§ TASK PROMPT: Copy the records below word for word, every line of them, without changing anything.

§ INPUT DATA:
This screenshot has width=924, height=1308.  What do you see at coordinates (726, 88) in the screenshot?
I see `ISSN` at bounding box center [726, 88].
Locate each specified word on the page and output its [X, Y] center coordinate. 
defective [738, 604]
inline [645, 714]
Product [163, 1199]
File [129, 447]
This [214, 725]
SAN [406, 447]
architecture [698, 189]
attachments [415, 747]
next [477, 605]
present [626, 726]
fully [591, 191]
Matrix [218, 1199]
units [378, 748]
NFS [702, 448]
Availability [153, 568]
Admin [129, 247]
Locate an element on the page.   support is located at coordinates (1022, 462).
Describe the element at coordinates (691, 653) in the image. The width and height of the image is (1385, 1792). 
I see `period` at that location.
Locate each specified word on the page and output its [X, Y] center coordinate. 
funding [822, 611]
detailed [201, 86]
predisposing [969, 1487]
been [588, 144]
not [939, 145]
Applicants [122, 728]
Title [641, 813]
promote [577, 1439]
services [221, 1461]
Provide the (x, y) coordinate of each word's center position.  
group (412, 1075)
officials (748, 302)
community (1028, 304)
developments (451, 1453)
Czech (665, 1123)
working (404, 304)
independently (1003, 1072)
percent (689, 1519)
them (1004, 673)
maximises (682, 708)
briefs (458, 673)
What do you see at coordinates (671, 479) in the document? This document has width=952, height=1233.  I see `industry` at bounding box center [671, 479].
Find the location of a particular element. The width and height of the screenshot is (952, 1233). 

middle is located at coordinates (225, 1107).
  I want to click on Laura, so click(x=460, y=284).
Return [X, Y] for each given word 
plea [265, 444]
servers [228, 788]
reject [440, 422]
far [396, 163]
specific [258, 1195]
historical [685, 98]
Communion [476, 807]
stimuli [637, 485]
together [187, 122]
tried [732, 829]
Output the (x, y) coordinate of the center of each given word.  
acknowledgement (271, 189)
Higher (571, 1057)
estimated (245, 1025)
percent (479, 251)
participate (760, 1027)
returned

§ EXPECTED ANSWER:
This screenshot has width=924, height=1308.  What do you see at coordinates (726, 88) in the screenshot?
I see `ISSN` at bounding box center [726, 88].
Locate each specified word on the page and output its [X, Y] center coordinate. 
defective [738, 604]
inline [645, 714]
Product [163, 1199]
File [129, 447]
This [214, 725]
SAN [406, 447]
architecture [698, 189]
attachments [415, 747]
next [477, 605]
present [626, 726]
fully [591, 191]
Matrix [218, 1199]
units [378, 748]
NFS [702, 448]
Availability [153, 568]
Admin [129, 247]
Locate an element on the page.   support is located at coordinates (1022, 462).
Describe the element at coordinates (691, 653) in the image. The width and height of the image is (1385, 1792). 
I see `period` at that location.
Locate each specified word on the page and output its [X, Y] center coordinate. 
funding [822, 611]
detailed [201, 86]
predisposing [969, 1487]
been [588, 144]
not [939, 145]
Applicants [122, 728]
Title [641, 813]
promote [577, 1439]
services [221, 1461]
Provide the (x, y) coordinate of each word's center position.  
group (412, 1075)
officials (748, 302)
community (1028, 304)
developments (451, 1453)
Czech (665, 1123)
working (404, 304)
independently (1003, 1072)
percent (689, 1519)
them (1004, 673)
maximises (682, 708)
briefs (458, 673)
What do you see at coordinates (671, 479) in the document? This document has width=952, height=1233.  I see `industry` at bounding box center [671, 479].
Find the location of a particular element. The width and height of the screenshot is (952, 1233). 

middle is located at coordinates (225, 1107).
  I want to click on Laura, so click(x=460, y=284).
Return [X, Y] for each given word 
plea [265, 444]
servers [228, 788]
reject [440, 422]
far [396, 163]
specific [258, 1195]
historical [685, 98]
Communion [476, 807]
stimuli [637, 485]
together [187, 122]
tried [732, 829]
Output the (x, y) coordinate of the center of each given word.  
acknowledgement (271, 189)
Higher (571, 1057)
estimated (245, 1025)
percent (479, 251)
participate (760, 1027)
returned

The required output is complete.